I accept sponges from friends and family since I use them longer than they do. As a result, I have plenty of sponges to move to without buying new ones which would fund more extraction, meaning increase human suffering. Here is my reserve of sponges, which might suffice for the rest of my life, though I’m sure I’ll acquire more without funding more extraction and suffering:
While I could keep using this bag for all my garbage, it’s overflowing and unwieldy. I could empty it and start a new load, but I notice it’s significantly smaller than most trash bags. Since people throw away perfectly good bags, I found this bag someone left on the ground in Washington Square Park. It’s bigger than the canvas tote bag, so even though it means bringing yet more of someone else’s garbage into my apartment, I’m going to transfer the contents of the canvas bag into it and still count myself as on the same load as I started on Christmas 2019 since this tote bag is still smaller than a typical garbage bag.

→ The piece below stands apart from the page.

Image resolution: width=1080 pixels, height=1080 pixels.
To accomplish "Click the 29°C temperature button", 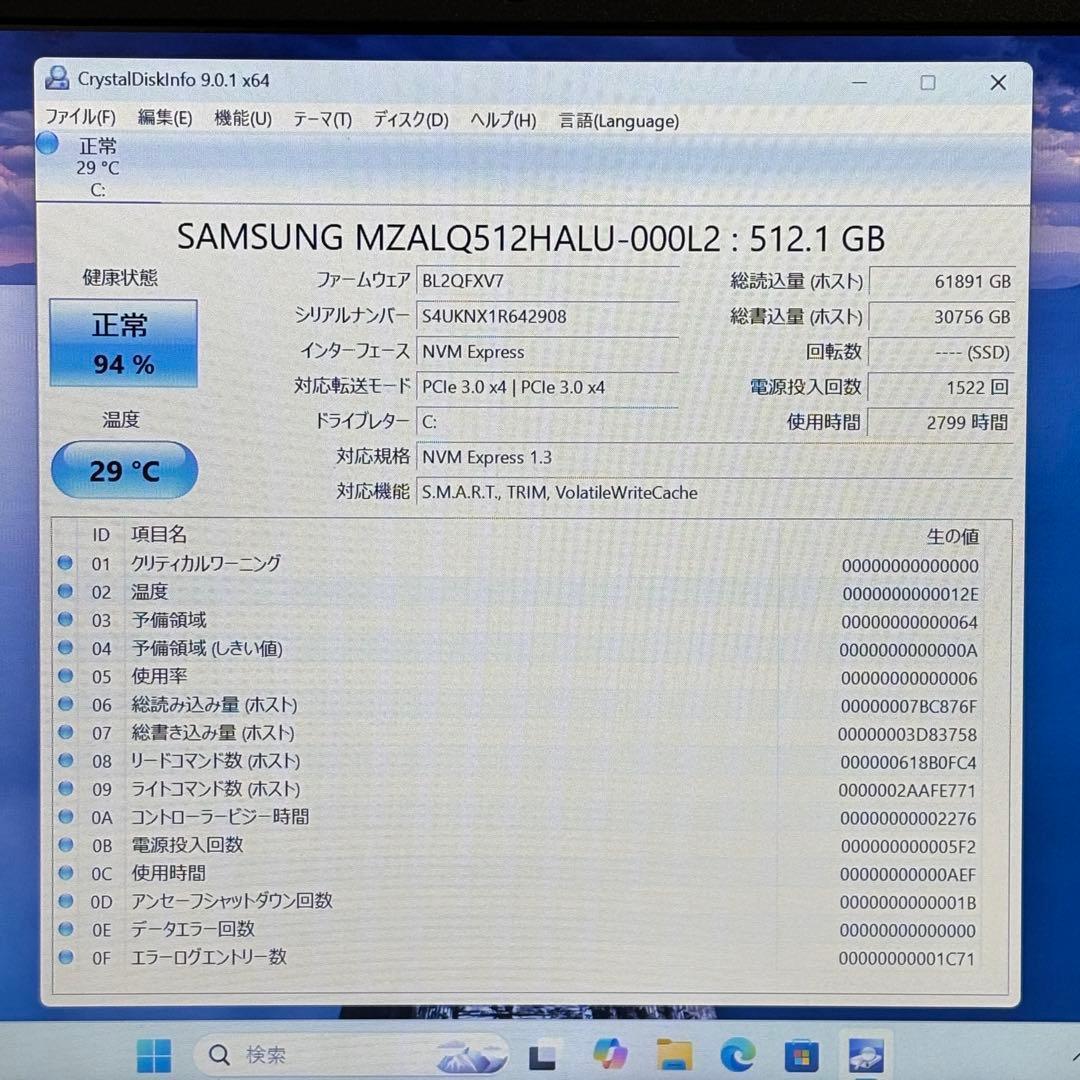I will [x=123, y=470].
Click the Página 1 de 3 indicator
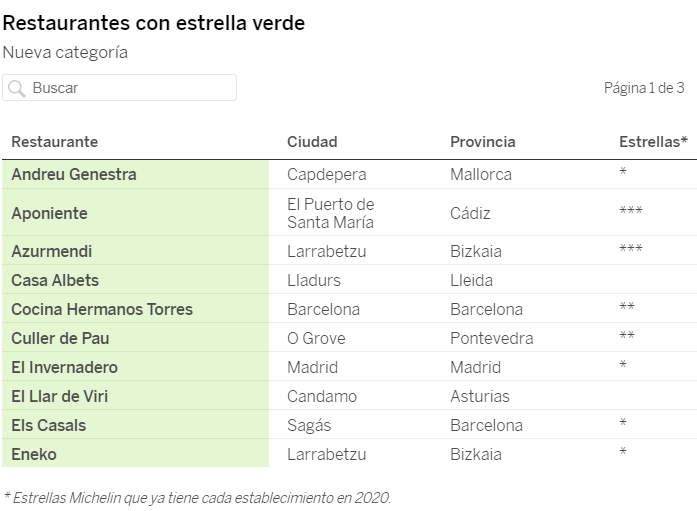697x511 pixels. [644, 88]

I have to be careful since knowing there’s space to spare in the new bag makes me feel more accepting of new garbage. But the reason I avoid polluting isn’t for me, it’s for the people who suffer from our pollution.
Credit and gratitude
I learned you could produce significantly less garbage than I expected from Lauren Singer’s TEDx talk:
Then I learned a whole family could from podcast guest Bea Johnson.
The movie The Story of Plastic clarified the extent of the problem and motivated me to realize the amount of plastic is only increasing.
I don’t care how much America’s (and most of the world’s) culture has changed from personal responsibility to abdication, capitulation, and resignation, I continue to value and practice personal responsibility. If not one other person reduced their waste and I knew for a fact that I couldn’t influence anyone else, I would still avoid producing garbage.
Still, I consider my actions leadership exercises. I use what I learn to influence and lead others. I hope you’ll reduce your garbage by ninety percent or so. You’ll be glad you did. You’ll wish you did earlier.